Au Honduras, l'état d'exception n'est pas exclu, mais il reste ouvert dans les zones à taux de violence élevé.

Le gouvernement du Honduras a exclu la réapplication de l’état d’urgence au niveau national dans le cadre de sa stratégie de sécurité. Le ministre de la Sécurité, Gerzon Velásquez, a déclaré que cette mesure continuerait à être disponible dans le cadre légal, mais seulement pour des zones spécifiques et en cas d'actes de violence spécifiques.

Velásquez a expliqué que la décision de l'Exécutif n'est pas d'étendre cet outil à l'ensemble du territoire, mais de le maintenir comme option actuelle pour l'appliquer dans certaines zones lorsque les circonstances l'exigent.

Le ministre a précisé que l'état d'urgence n'a pas été éliminé du système juridique et qu'il continue d'être envisagé tant dans la Constitution que dans la législation nationale. « L'état d'exception continue d'être une mesure légale qui figure dans la loi et dans la Constitution de la République. Il pourrait éventuellement être utilisé, mais la décision de notre président est qu'il ne s'agira pas d'une mesure généralisée », a-t-il déclaré.

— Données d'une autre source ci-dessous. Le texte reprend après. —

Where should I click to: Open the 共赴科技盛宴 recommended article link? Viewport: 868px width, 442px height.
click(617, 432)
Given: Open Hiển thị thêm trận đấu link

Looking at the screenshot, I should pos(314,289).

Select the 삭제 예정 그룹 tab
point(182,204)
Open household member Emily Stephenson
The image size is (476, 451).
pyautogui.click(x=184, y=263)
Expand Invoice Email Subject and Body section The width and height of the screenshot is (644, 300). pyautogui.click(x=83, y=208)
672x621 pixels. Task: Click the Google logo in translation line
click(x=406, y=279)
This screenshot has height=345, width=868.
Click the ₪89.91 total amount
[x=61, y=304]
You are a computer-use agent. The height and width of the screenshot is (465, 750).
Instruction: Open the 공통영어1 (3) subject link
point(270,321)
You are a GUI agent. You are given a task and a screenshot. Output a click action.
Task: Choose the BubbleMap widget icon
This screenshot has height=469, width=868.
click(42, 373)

Le responsable a souligné que la stratégie sécuritaire se concentrera sur des interventions spécifiques dans les lieux où sont enregistrés des actes de violence, comme des homicides multiples ou des situations qui nécessitent une réponse immédiate des autorités.

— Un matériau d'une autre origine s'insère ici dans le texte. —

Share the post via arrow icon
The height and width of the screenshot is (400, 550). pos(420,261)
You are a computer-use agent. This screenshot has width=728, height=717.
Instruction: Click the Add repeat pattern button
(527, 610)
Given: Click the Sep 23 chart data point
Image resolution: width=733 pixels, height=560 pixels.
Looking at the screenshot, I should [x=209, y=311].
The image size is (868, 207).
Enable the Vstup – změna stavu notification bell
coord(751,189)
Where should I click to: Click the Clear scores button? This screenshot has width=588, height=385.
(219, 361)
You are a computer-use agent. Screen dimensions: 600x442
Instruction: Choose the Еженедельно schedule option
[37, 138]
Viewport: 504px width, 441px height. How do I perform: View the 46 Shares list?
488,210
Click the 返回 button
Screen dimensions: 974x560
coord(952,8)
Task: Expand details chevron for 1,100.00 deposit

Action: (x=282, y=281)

La stratégie de sécurité du Honduras se concentrera sur des interventions spécifiques en cas d'homicides multiples et d'autres événements nécessitant une réponse immédiate.

A titre d'exemple, il a mentionné ce qui s'est passé récemment à Rigores, Colón, où un homicide multiple a conduit à l'intervention de la police dans le secteur et à la capture de deux personnes liées à l'affaire.

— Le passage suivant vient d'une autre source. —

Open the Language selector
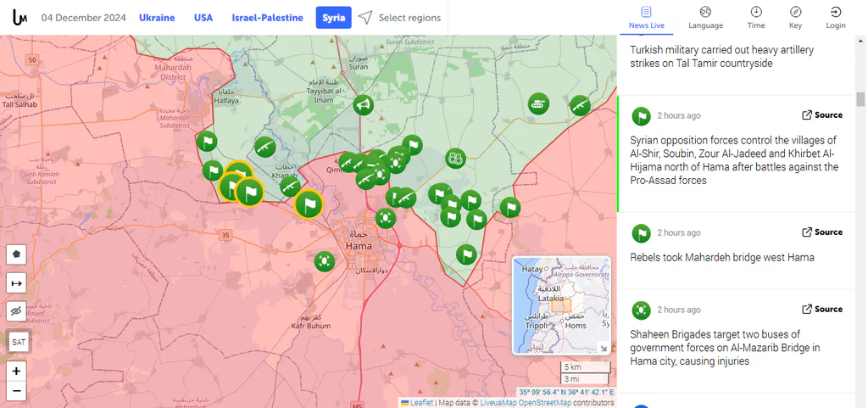Viewport: 868px width, 408px height. click(x=705, y=18)
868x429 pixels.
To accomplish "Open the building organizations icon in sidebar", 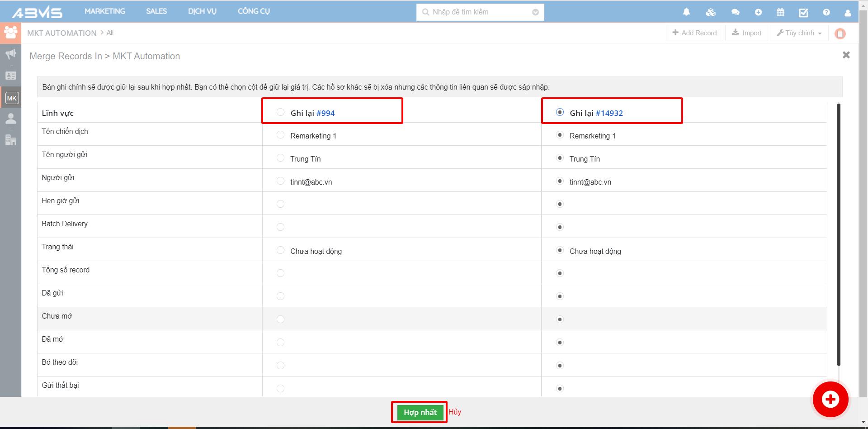I will coord(11,140).
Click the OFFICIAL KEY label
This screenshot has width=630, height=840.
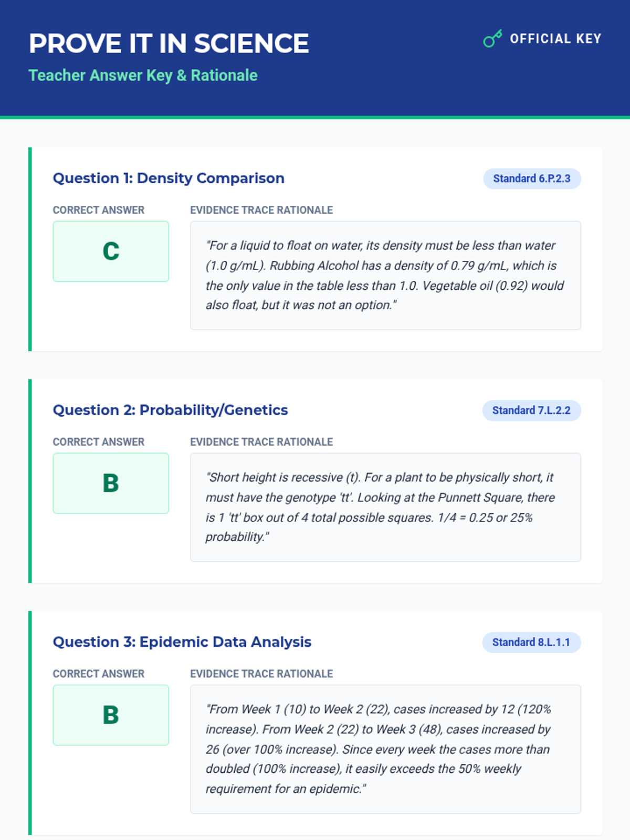pyautogui.click(x=555, y=39)
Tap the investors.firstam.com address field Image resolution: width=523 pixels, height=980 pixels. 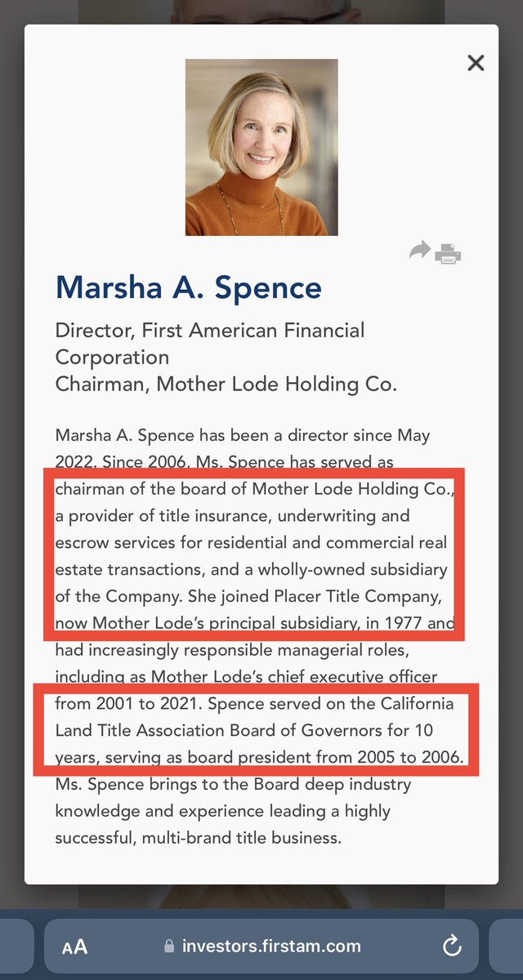point(271,947)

Velásquez a indiqué que des scénarios similaires pourraient justifier l'application temporaire de l'état d'urgence dans certains territoires, comme cela s'est déjà produit dans d'autres régions du pays, notamment à Bajo Aguán.

« Peut-être qu'à un moment ou dans des circonstances spécifiques, nous devrons, comme dans le cas de Bajo Aguán, que de malheureux décès multiples se soient produits, nous le mettrons en œuvre à nouveau », a-t-il exprimé.

Le chef de la Sécurité a également évoqué le cas Rigores et a regretté les événements violents récemment enregistrés. Comme détaillé, les actions des forces de sécurité ont jusqu'à présent permis l'arrestation de deux personnes présumées impliquées, tandis que les enquêtes se poursuivent.

Il a également confirmé qu'il existe actuellement quatre mandats d'arrêt liés à cette affaire, qui continuent d'être exécutés en coordination avec le ministère public dans le cadre du processus d'enquête.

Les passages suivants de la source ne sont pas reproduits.